Three African Americans have served on the Alabama Supreme Court: Oscar Adams,
appointed by the governor 1980 and who won election in 1982 and re-election in
1988; Ralph Cook, who was appointed to replace Adams and who was elected to a full
six-year term in 1994; and John England, Jr. who was appointed in 1999. England and
Cook lost in the 2000 elections.

"Approximately one-quarter of Alabama's population is African-American. African


Americans have been prevented from participating fully in the election of Alabama's
appellate judges because of the way those judges are elected," the lawsuit states.
Voting in Alabama is racially polarized and the state has had a well-documented
history of voting discrimination, the lawsuit states.

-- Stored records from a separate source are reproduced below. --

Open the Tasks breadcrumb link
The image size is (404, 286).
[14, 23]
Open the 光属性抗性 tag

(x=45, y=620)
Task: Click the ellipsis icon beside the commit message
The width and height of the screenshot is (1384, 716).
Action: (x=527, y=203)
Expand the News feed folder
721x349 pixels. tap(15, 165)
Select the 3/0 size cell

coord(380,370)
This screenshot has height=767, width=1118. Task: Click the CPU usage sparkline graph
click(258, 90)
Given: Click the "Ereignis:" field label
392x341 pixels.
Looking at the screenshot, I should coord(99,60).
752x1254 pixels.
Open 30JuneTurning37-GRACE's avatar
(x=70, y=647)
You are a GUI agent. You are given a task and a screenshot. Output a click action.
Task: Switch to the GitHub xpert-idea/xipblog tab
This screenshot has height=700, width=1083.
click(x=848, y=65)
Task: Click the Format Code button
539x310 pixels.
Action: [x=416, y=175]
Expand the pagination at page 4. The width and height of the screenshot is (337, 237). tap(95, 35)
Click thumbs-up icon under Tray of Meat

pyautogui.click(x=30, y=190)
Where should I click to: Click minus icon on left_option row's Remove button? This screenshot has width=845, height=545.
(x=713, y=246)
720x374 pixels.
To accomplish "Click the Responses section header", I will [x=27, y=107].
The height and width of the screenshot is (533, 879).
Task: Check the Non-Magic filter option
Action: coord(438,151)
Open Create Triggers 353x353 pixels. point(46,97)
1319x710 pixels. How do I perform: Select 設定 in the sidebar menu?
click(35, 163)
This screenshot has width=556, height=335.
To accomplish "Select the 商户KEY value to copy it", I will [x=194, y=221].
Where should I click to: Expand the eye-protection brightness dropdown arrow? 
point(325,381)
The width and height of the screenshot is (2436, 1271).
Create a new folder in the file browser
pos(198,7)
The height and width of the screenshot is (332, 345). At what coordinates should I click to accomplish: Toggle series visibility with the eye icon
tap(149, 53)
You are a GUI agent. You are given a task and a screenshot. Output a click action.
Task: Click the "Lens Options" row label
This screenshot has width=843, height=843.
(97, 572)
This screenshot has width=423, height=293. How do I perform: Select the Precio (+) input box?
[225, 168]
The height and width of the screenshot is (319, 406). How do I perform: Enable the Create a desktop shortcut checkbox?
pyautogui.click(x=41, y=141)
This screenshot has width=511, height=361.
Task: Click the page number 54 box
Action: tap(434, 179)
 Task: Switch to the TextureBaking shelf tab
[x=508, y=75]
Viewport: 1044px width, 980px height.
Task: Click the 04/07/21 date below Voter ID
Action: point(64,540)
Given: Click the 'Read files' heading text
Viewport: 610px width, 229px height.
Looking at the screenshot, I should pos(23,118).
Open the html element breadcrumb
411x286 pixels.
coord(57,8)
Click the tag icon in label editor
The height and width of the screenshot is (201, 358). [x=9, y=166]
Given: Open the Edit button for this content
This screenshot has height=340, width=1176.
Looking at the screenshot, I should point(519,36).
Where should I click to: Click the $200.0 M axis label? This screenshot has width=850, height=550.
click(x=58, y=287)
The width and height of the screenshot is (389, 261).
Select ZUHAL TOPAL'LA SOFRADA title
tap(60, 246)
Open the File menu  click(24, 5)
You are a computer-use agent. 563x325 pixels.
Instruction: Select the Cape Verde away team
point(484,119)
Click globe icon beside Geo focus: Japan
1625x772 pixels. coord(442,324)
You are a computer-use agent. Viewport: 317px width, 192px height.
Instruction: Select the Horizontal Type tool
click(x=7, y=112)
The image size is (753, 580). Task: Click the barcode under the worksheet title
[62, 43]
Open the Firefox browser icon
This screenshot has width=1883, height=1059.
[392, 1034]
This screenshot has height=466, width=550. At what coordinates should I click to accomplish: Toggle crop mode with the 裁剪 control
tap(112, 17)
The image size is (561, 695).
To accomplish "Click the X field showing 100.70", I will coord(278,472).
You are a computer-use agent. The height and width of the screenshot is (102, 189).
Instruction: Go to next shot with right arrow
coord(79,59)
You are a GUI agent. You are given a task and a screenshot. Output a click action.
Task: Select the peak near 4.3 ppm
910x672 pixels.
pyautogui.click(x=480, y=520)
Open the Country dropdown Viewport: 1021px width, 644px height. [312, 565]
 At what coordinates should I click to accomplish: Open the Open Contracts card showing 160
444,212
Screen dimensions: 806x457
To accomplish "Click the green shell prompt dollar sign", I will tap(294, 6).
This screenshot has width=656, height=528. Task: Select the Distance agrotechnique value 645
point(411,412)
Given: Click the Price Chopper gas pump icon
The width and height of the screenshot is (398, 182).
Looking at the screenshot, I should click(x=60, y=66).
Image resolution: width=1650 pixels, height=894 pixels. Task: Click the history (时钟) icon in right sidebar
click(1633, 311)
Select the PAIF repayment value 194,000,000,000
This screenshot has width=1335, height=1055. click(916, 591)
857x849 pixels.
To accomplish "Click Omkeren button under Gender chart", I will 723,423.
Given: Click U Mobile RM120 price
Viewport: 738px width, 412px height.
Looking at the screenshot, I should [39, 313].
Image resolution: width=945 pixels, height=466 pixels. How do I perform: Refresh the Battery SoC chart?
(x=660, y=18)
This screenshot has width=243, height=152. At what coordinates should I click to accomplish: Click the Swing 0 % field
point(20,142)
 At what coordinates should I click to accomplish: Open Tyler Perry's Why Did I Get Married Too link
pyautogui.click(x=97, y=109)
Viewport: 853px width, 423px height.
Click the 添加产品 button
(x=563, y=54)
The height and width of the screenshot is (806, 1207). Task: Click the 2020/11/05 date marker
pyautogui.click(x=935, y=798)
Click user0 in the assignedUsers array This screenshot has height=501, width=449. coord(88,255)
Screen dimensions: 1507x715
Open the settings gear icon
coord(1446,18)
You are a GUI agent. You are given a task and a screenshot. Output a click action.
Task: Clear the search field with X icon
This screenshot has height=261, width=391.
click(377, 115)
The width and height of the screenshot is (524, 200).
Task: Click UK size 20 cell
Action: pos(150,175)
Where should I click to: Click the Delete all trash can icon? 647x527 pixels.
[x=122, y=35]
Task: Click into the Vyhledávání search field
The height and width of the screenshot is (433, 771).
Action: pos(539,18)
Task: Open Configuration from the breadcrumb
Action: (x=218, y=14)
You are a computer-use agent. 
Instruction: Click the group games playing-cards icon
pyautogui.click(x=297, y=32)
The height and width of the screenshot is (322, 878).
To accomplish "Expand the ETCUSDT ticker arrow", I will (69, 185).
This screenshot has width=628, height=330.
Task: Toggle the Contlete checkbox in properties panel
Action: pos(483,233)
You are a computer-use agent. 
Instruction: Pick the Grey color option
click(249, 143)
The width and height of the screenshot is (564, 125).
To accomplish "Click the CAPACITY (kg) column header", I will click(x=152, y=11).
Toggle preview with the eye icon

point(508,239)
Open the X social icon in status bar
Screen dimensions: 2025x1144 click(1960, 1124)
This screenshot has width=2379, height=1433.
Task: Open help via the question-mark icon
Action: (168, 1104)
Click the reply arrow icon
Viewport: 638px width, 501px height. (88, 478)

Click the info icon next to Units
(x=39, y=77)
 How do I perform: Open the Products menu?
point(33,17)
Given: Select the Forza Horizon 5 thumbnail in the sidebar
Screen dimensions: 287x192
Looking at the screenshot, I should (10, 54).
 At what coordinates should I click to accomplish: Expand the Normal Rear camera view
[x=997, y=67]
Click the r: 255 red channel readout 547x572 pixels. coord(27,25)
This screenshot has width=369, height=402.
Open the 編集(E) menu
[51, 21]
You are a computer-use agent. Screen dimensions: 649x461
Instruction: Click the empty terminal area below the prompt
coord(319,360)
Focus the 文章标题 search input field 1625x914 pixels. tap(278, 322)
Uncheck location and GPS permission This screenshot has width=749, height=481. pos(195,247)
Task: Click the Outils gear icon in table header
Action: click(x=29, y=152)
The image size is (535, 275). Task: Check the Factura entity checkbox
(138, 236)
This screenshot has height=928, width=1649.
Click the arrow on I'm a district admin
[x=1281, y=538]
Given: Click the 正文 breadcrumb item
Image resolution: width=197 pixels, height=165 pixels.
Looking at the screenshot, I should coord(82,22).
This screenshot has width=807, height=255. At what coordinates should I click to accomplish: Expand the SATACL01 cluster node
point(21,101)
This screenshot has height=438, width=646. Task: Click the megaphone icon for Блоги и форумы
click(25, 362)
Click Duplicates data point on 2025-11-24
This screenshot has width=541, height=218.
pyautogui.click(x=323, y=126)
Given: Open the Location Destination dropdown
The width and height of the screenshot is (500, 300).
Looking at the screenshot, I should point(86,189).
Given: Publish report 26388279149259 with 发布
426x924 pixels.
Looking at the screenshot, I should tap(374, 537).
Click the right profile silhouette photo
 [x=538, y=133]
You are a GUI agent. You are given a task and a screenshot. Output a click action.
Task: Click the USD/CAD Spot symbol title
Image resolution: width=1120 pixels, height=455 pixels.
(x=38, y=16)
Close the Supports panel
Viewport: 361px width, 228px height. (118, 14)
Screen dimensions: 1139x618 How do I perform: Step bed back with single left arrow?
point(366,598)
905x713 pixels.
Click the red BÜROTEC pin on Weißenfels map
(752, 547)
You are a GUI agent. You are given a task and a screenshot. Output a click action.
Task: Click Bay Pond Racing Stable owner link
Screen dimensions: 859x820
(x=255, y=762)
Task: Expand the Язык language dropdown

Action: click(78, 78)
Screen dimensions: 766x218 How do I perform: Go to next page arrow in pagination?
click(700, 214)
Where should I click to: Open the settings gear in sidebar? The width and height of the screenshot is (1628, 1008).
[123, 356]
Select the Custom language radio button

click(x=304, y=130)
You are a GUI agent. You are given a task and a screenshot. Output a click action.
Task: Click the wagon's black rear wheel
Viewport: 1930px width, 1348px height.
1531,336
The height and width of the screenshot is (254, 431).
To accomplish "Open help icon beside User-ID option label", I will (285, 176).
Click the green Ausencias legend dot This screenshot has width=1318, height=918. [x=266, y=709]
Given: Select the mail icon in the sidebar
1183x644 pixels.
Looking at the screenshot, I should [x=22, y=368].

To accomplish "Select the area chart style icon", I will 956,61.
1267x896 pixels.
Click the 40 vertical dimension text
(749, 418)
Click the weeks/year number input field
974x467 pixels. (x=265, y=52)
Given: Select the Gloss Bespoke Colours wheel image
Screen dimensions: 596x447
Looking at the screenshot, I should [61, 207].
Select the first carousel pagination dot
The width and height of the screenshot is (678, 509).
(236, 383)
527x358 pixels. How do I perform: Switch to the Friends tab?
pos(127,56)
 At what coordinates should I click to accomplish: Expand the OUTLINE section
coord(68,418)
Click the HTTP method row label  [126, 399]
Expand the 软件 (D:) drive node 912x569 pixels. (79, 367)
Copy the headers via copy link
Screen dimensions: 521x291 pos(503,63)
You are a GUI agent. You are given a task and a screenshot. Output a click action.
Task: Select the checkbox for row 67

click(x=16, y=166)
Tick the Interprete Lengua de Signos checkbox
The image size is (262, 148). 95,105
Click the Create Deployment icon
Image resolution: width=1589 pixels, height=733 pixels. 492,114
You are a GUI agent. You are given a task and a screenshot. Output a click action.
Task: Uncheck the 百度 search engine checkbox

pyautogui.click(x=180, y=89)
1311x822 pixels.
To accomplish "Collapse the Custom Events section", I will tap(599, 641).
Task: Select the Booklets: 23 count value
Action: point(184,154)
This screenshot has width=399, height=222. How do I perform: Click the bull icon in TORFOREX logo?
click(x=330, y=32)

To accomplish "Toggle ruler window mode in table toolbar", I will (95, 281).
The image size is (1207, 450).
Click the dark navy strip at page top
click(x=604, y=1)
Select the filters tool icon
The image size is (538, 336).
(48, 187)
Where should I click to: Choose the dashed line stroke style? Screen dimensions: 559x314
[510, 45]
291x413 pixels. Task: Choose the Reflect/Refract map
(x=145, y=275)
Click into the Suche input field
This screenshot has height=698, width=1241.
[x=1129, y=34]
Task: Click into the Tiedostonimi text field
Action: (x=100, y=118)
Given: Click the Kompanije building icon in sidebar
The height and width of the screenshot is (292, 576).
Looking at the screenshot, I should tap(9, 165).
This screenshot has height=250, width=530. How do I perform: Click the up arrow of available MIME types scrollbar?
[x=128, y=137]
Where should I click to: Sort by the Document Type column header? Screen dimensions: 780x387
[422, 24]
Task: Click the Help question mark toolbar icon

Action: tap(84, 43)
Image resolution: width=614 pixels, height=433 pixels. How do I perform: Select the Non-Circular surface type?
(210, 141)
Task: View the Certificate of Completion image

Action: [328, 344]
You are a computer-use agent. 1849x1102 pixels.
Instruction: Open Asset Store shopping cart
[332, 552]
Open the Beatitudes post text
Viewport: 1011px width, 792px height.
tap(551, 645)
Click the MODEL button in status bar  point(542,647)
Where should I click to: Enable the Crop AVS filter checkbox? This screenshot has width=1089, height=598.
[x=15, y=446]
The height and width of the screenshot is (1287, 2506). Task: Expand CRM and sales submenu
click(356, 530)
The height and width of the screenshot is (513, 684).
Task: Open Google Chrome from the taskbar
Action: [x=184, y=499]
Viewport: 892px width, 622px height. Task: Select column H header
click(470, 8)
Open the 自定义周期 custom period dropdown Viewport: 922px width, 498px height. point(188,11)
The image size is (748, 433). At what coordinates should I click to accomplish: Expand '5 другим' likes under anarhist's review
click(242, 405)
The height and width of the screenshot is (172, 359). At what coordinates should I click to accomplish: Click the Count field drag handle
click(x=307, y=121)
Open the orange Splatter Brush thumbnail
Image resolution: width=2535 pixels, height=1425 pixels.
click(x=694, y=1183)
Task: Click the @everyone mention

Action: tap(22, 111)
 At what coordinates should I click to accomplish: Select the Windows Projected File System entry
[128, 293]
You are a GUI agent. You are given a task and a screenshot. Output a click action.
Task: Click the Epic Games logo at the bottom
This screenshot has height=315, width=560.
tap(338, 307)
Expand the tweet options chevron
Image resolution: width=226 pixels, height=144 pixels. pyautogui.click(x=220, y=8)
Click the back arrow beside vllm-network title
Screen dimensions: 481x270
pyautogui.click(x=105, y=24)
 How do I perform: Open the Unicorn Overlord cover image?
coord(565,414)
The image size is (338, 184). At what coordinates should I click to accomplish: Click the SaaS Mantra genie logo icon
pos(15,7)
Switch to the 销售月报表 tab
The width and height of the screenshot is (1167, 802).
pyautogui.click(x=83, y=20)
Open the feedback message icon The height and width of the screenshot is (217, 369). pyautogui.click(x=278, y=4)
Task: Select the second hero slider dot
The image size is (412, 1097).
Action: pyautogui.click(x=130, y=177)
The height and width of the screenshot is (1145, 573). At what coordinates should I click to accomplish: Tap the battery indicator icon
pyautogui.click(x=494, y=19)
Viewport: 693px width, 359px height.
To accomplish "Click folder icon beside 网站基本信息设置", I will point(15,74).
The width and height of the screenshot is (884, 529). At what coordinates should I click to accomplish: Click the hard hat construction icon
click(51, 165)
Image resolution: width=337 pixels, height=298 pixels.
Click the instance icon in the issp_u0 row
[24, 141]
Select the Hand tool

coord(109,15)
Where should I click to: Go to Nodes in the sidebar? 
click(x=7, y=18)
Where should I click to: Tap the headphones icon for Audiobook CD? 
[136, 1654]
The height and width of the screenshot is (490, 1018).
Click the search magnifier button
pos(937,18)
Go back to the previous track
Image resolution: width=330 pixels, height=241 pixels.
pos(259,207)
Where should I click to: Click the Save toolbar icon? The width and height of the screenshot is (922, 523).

"At different points in its history, Alabama utilized poll taxes, literacy tests, and
discriminatory redistricting methods to restrict African Americans' access to the
franchise," the lawsuit states. "A brutal attack on peaceful voting rights marchers at
the Edmund Pettus Bridge in Selma, Alabama, on March 7, 1965, moved President
Lyndon Johnson to propose the Voting Rights Act eight days later and to sign the Act
just five months later."

The lawsuit also notes the significance of the cases the three appellate courts hear.

"Together, the three courts render enormously consequential decisions that


profoundly affect the lives of all Alabamians," according to the lawsuit.

Nearly 63 percent of Alabama's prison population is black, lawyers for the plaintiffs
say.

The plaintiffs are the Alabama State Conference of the NAACP, and four African
American residents and registered voters around Alabama: Sherman Norfleet, of
Perry County; Clarence Muhammad, of Jefferson County; the Rev. Curtis Travis, of
Tuscaloosa County; and John Harris, of Lee County.

"The Alabama NAACP continues to fight for equitable representation of all


communities in our judicial system at all levels," Benard Simelton, president of the
Alabama NAACP, stated in a press release Wednesday. "Alabama cannot continue to
have a system that ignores segments of the community. We believe that a revised
method of electing judges will lead to representation of all segments of the
community."

The lawsuit was filed in federal court in Montgomery by the Lawyers' Committee for
Civil Rights Under Law in partnership with Alabama civil rights attorneys James
Blacksher and Edward Still, Montgomery-based attorney J. Mitch McGuire, and with
pro bono lawyers at Crowell & Moring LLP, and the firm Stroock & Stroock & Lavan
LLP.

"In 2016, Alabama's appellate courts are no more diverse than they were when the
Voting Rights Act was signed more than 50 years ago," Kristen Clarke, president and
executive director of the Lawyers' Committee stated in a press release. "It is time for
the highest courts in the state of Alabama to reflect the diversity of the communities
they serve. This lawsuit seeks to provide African-American voters an equal
opportunity to elect judges of their choice, achieve long overdue compliance with the
Voting Rights Act and instill greater public confidence in the justice system of
Alabama."

Clarke also said during a teleconference with reporters that the lawuit makes clear
that "voting discrimination is alive and well in Alabama."

Still stated that jurors are supposed to represent all of the adult population, "yet the
state uses a system of electing appellate judges that insures those judges come from
only part of the population."

Blacksher said in the telephone press conference this morning that Alabama is one of
seven states that elect judges to their highest courts in partisan (multi-party)
elections. Of those, five states elect at-large, he said.

If the lawsuit ended quickly in the plaintiffs favor, changes realistically couldn't come
in time to affect this year's election of four judges on those courts, Blacksher said.
The next election is in 2018 but Blacksher didn't rule out the possibility of mid-term
elections.

"The fact that no African Americans are on the Alabama Supreme Court or any other
office elected statewide sends a clear message that black Alabamians remain
subordinate to whites in state government, just as the 1901 Constitution intended,"
Blacksher said in a statement also issued Wednesday morning.